Kesehatan
News

Saat Stres Berujung Menggigit Kuku, Ini Cara Mengatasinya?

IIustrasi kebiasaan menggigit kuku jari. (foto: freepick)

UNHAS.TV - Tanpa cermin, tanpa peringatan, dan sering kali tanpa sadar, jari-jari itu bergerak ke mulut. Kuku digigit, kulit terkelupas, rasa perih menyusul belakangan.

Kebiasaan menggigit kuku—yang kerap dianggap sepele—ternyata menyimpan cerita tentang stres, kecemasan, dan ketegangan yang tak selalu terucap.

Dokter Spesialis Dermatologi, Venereologi, dan Estetika, dr. Andi Nurhaerani Zainuddin, Sp.D.V.E., menyebut menggigit kuku sebagai respons tubuh yang muncul ketika seseorang berada dalam tekanan psikologis.

Stres menjadi pemicu utama, sementara kecemasan memperkuat kebiasaan itu hingga membentuk pola yang berulang.

“Ini kebiasaan yang bisa dilakukan secara sadar maupun tidak sadar,” kata Andi Nurhaerani. “Saat seseorang stres atau cemas, tubuh mencari cara untuk meredakan ketegangan. Salah satunya lewat menggigit kuku.”

Fenomena ini bukan sekadar urusan estetika. Kuku yang rusak dapat menjadi pintu masuk infeksi. Kulit di sekitar kuku yang terluka berisiko meradang.

Dalam jangka panjang, kebiasaan ini juga dapat memengaruhi kepercayaan diri. Namun akar persoalannya tidak berhenti di jari. Ia bersemayam di pikiran.

Menurut Andi, kebiasaan menggigit kuku sering kali bertahan karena pemicunya tidak pernah disentuh.

Stres dibiarkan menumpuk, kecemasan dipendam, sementara perilaku kompulsif terus berulang sebagai pelampiasan. “Kalau faktor pemicunya tidak diatasi, kebiasaan ini akan terus muncul,” ujarnya.

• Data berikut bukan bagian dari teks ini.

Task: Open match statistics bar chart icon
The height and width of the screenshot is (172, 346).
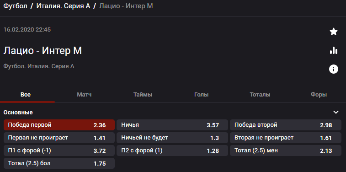Action: pos(333,51)
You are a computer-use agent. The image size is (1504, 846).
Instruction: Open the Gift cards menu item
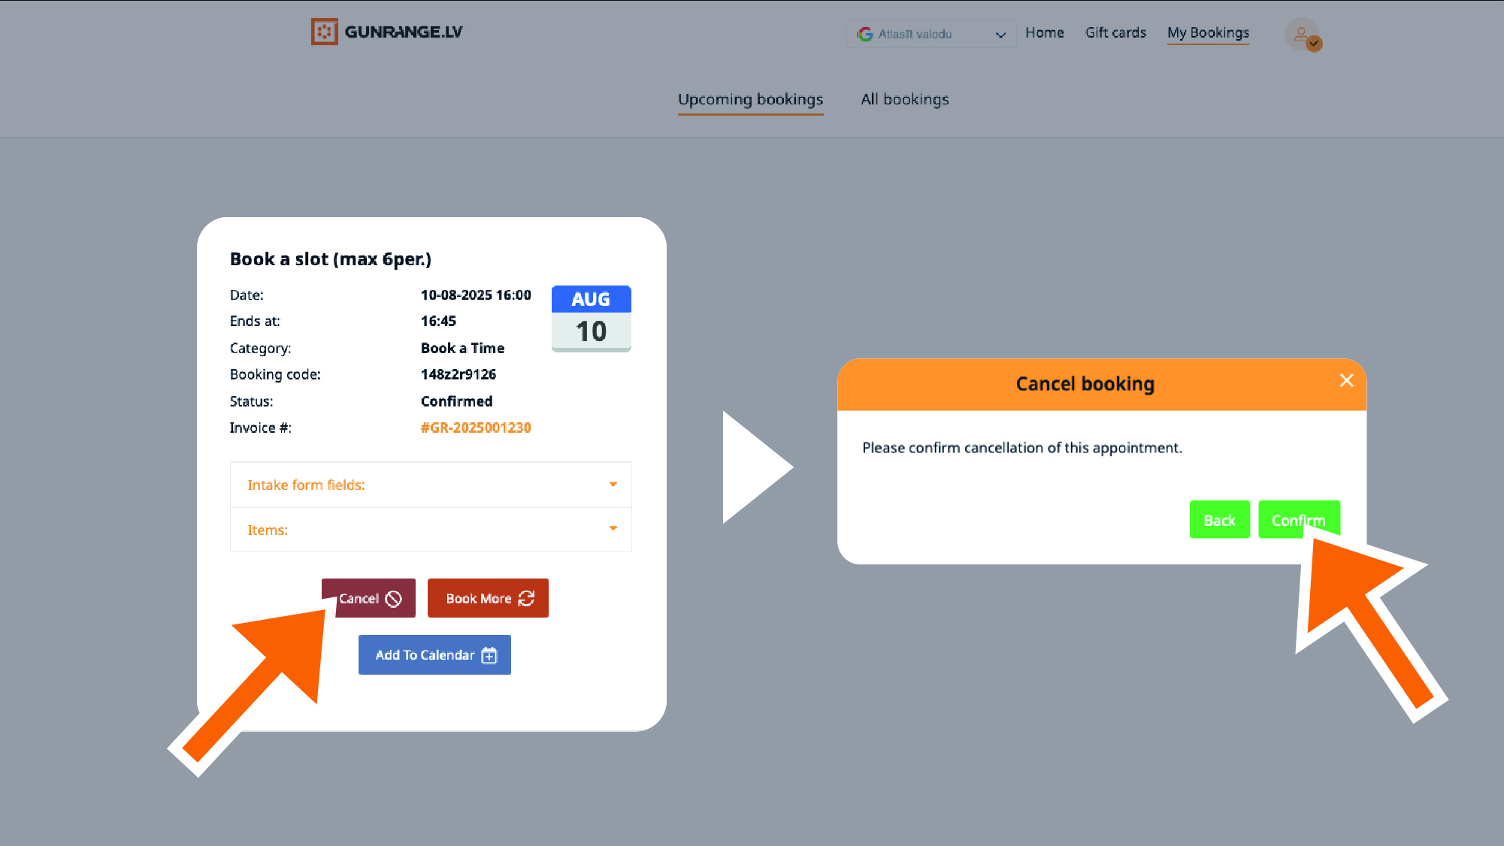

Dalam praktiknya, banyak orang mencoba menghentikan kebiasaan ini dengan cara instan—mengoleskan cairan pahit di kuku atau menutupnya dengan plester.



Dokter Spesialis Dermatologi dan Venereologi di Klinik dan Apotek Saoraja Medika, dr Andi Nurhaerani Zainuddin SpDVE. (dok unhas tv)


Cara itu bisa membantu sementara, tetapi tidak menyentuh akar masalah. Tanpa pengelolaan stres yang baik, kebiasaan tersebut kerap kembali, bahkan lebih kuat.

Andi menyarankan pendekatan yang lebih menyeluruh. Langkah pertama adalah mengenali pemicu stres: apakah berasal dari pekerjaan, akademik, relasi sosial, atau tekanan pribadi.

Jika tingkat kecemasan dirasa berlebihan dan mengganggu aktivitas sehari-hari, konsultasi menjadi penting. “Kita obati dulu faktor pemicu stres atau kecemasannya. Kalau itu membaik, kebiasaan yang mengikutinya juga bisa hilang,” katanya.

Selain itu, pengalihan aktivitas menjadi strategi sederhana namun efektif. Menggambar, menulis, meremas bola kecil, atau aktivitas lain yang melibatkan tangan dapat membantu menyalurkan ketegangan tanpa melukai diri sendiri. Kebiasaan baru ini berfungsi sebagai pengganti—memberi tubuh jalan keluar yang lebih aman.

Dalam perspektif kesehatan mental, menggigit kuku kerap dipandang sebagai sinyal. Ia menandai adanya tekanan yang belum selesai. Bukan sesuatu yang perlu dihakimi, tetapi dipahami. Kesadaran inilah yang menjadi titik awal perubahan.

Di tengah ritme hidup yang cepat dan tuntutan yang kian menumpuk, stres seolah menjadi bagian tak terpisahkan dari keseharian.

Namun tubuh selalu punya cara untuk berbicara—kadang lewat nyeri kepala, kadang lewat sulit tidur, dan kadang lewat kebiasaan kecil seperti menggigit kuku.

Menghentikannya bukan sekadar soal menahan jari dari mulut, melainkan tentang memberi ruang bagi diri sendiri untuk bernapas, mengenali beban, dan mencari bantuan ketika diperlukan. Karena kesehatan, seperti juga ketenangan, sering kali bermula dari hal-hal yang tampak sepele.